++++ DATA TO PROCESS

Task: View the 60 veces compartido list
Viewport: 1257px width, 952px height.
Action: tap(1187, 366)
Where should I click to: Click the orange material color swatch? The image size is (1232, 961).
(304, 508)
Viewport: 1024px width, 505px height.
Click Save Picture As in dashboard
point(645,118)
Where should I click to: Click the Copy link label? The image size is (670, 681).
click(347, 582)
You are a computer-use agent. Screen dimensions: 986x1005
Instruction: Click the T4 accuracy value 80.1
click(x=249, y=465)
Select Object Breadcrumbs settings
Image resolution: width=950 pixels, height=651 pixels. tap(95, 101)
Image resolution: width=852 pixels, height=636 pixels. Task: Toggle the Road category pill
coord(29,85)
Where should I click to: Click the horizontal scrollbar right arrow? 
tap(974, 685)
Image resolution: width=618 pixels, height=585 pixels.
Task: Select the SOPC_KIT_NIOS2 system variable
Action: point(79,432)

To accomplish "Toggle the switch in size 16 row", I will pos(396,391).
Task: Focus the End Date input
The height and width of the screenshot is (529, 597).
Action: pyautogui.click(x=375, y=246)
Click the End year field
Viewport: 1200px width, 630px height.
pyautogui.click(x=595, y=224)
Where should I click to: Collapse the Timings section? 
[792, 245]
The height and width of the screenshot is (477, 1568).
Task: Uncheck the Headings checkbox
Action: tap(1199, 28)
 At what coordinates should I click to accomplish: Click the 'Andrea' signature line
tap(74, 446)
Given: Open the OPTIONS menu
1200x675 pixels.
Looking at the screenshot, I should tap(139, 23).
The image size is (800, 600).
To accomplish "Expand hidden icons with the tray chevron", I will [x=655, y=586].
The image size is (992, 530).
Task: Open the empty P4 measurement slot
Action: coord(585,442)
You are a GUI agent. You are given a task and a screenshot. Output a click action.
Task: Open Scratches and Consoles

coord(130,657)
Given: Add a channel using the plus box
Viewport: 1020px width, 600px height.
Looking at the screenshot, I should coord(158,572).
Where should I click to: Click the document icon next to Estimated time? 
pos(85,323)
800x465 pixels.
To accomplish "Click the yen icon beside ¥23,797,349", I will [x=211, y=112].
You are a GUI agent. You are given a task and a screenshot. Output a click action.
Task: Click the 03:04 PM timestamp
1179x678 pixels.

++++++++

EXERCISE PROMPT —
Lines before the one containing "Viewport: 1020px width, 600px height." are to be left out; that line and every line after it through the end of the data should be copied exactly.

SOLUTION —
Viewport: 1020px width, 600px height.
Looking at the screenshot, I should coord(158,572).
Where should I click to: Click the document icon next to Estimated time? 
pos(85,323)
800x465 pixels.
To accomplish "Click the yen icon beside ¥23,797,349", I will [x=211, y=112].
You are a GUI agent. You are given a task and a screenshot. Output a click action.
Task: Click the 03:04 PM timestamp
1179x678 pixels.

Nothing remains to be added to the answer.